Members of the GOP should shy away from tying their campaigns to the national deficit.  Although Conservatives and Tea Partiers understand what they mean, the exclusive focus on deficit instead of growth and spending is a recipe for political disaster. This isn’t a matter of policy, it’s a matter of presentation, an area where Democrats have long held a substantial edge.

Democrats are about to push for major—and highly destructive—tax increases under the guise of balancing the nation’s checkbook.  If I were a Democrat strategist, I would encourage Republicans to “keep their word on the deficit.”  I would present the people with a false choice.  Either the Republicans are willing to comply with Democrat tax increases, or they’re hypocrites.  The tactic might become even more effective if the GOP successfully won control of the House.  I suspect I’m neither the first, nor the only person to conceive of this campaign strategy which is why Conservatives must plan an articulate response now.

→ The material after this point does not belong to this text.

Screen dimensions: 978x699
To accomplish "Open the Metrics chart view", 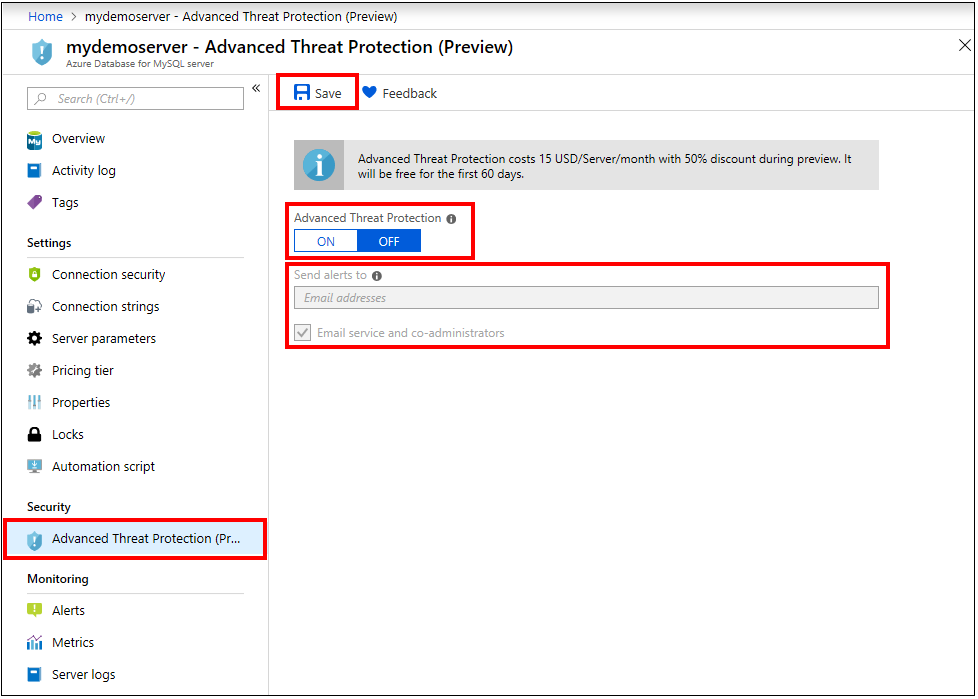I will 76,642.
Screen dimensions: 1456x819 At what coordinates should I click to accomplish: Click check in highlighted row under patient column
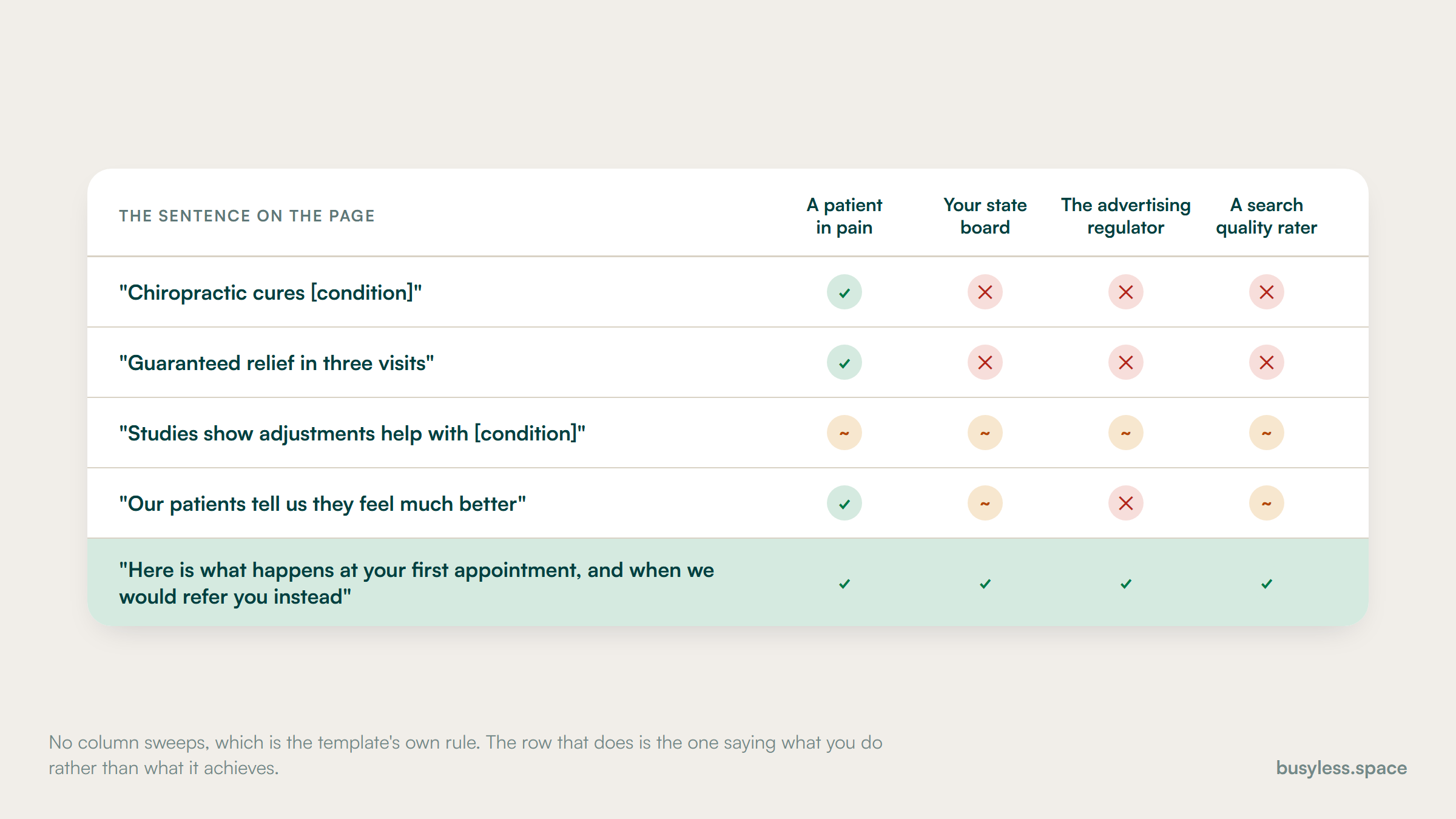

By framing policy in terms of what is pro-growth, and what is not pro-growth, the Republican Party can sidestep this potential roadblock. Despite what Nancy Pelosi may think, taxes are not pro-growth; government spending is not pro-growth. Suddenly, the GOP’s policy positions become clear even though they haven’t changed. And if someone does ask about the GOP’s deficit plans, the answer is equally clear: “if we reduce spending to a sustainable level, we will eliminate the deficit; unfortunately, our friends on the other side of the aisle aren’t willing to confront the tough decisions that come with entitlement reform.”